Alvarenga, em seu texto “Psicoses Freudianas e Lacanianas”, propõe que “aquele que acompanha o sujeito psicótico na sua experiência enigmática opera, ao contrário do que faz na clínica da neurose, com o mínimo de enigma possível, tentando, de alguma forma, reatar a pulsão à cadeia significante” (ALVARENGA, 2000, p.43).

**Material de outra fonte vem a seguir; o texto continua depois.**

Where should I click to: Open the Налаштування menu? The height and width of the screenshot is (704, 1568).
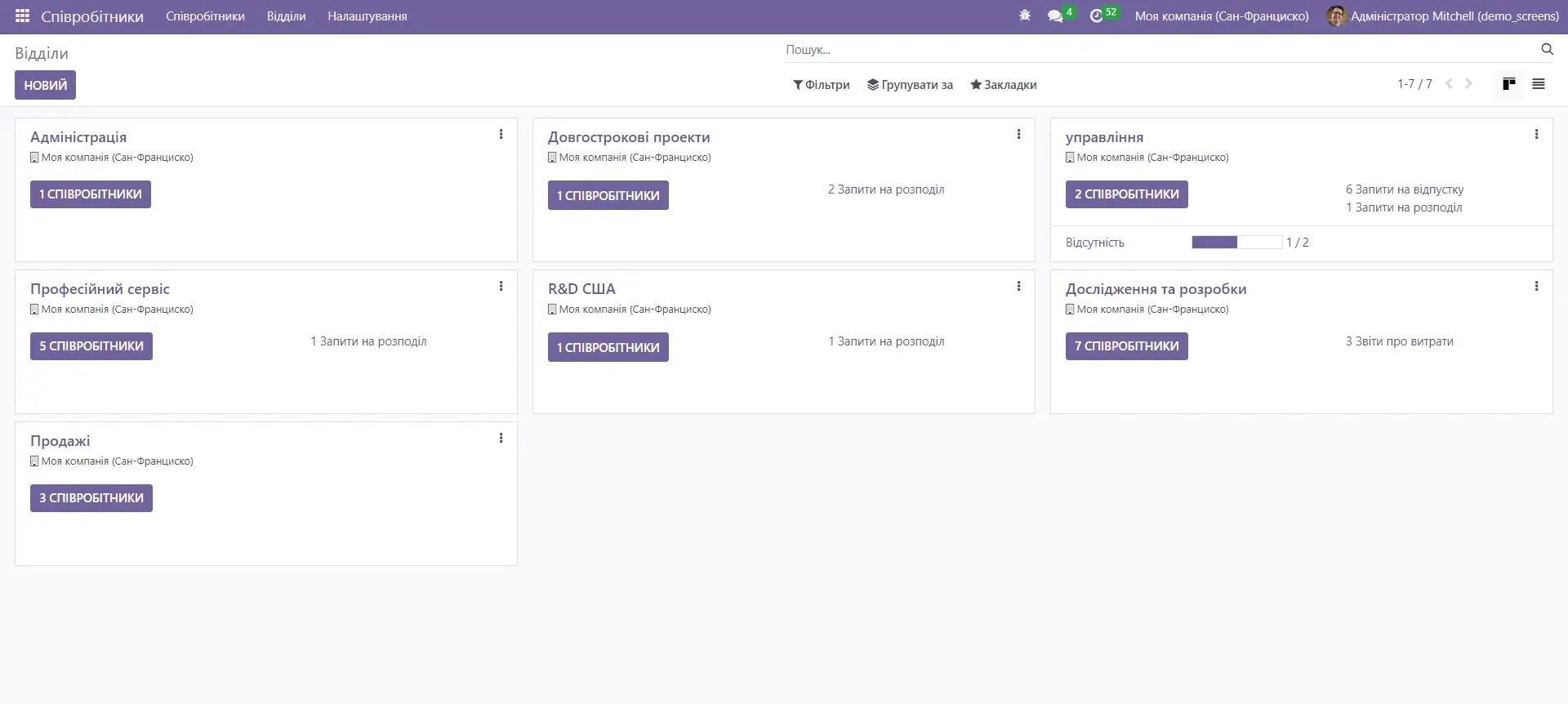point(367,16)
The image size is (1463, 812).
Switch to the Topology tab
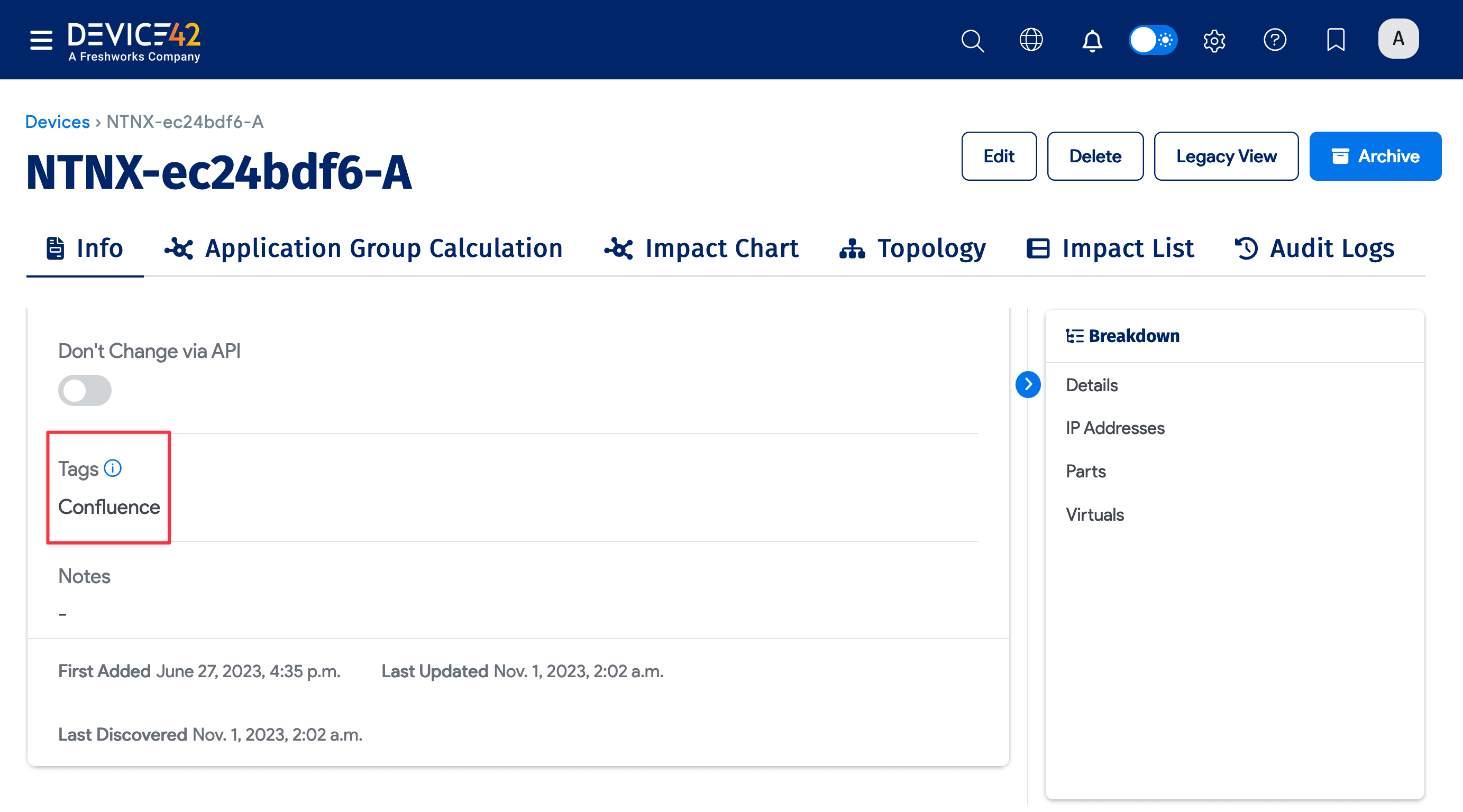coord(913,248)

Com Alysson, a direção do tratamento foi ocupar suas mãos, que já se ocupavam da terra, com as massas de bolo. Deu para observar sua hesitação quando Marie lhe disse: “Agora terá de misturar”. Era comum a menina ter dificuldade para prosseguir, queixando-se de dor na barriga, ou na cabeça, nesses momentos em que a finalidade era que o sujeito pudesse ceder um pouco da carga de gozo que afeta seu corpo.
Evanne, de 8 anos, roda até cair. Possivelmente, uma representação de suas crises epilépticas, em que cai e se debate. Numa oficina de música, Dominique propõe ao violonista que faça pausa na música e interponha algumas perguntas que a criança tenha que responder, parando-a um pouco em seu gozo de rodopiar incessantemente. A canção dizia: “vovó foi à padaria e o que comprou?” A criança para e responde: “baguete”. “Quanto custou”? Nova parada nos rodopios e um valor: “três euros”. Logo após, a brincadeira se interrompe com uma fala da criança: “fiz cocô”. Um esforço para perder, ou esvaziar o gozo que o invade.
Jean-Hughes delirava, mas também desenhava e tentava falar do gozo invasivo, na escuta atenta de Marie que se assenta com ele em seu quarto, dizendo “não posso deixá-lo assim”. Ele que gritava para os italianos o deixarem em paz, diz: “Não aguento viver desse jeito, falando sem parar e com tudo isso dentro da minha cabeça”. Marie lhe diz que vai ficar ali e que não precisa falar. Segue-se uma conversa em que o orienta sobre como pinçar e não raspar os pelos da sobrancelha que o incomodam, pois demorariam mais para crescer. Jean lembra que já fez isso com seu pai uma vez, e vai ficando visivelmente apaziguado.
O tratamento conduzido nessa instituição vai constituindo um “novo céu” para as crianças e jovens em tratamento, não as deixando à deriva do gozo em seus corpos, que expõe o inconsciente “a céu aberto”.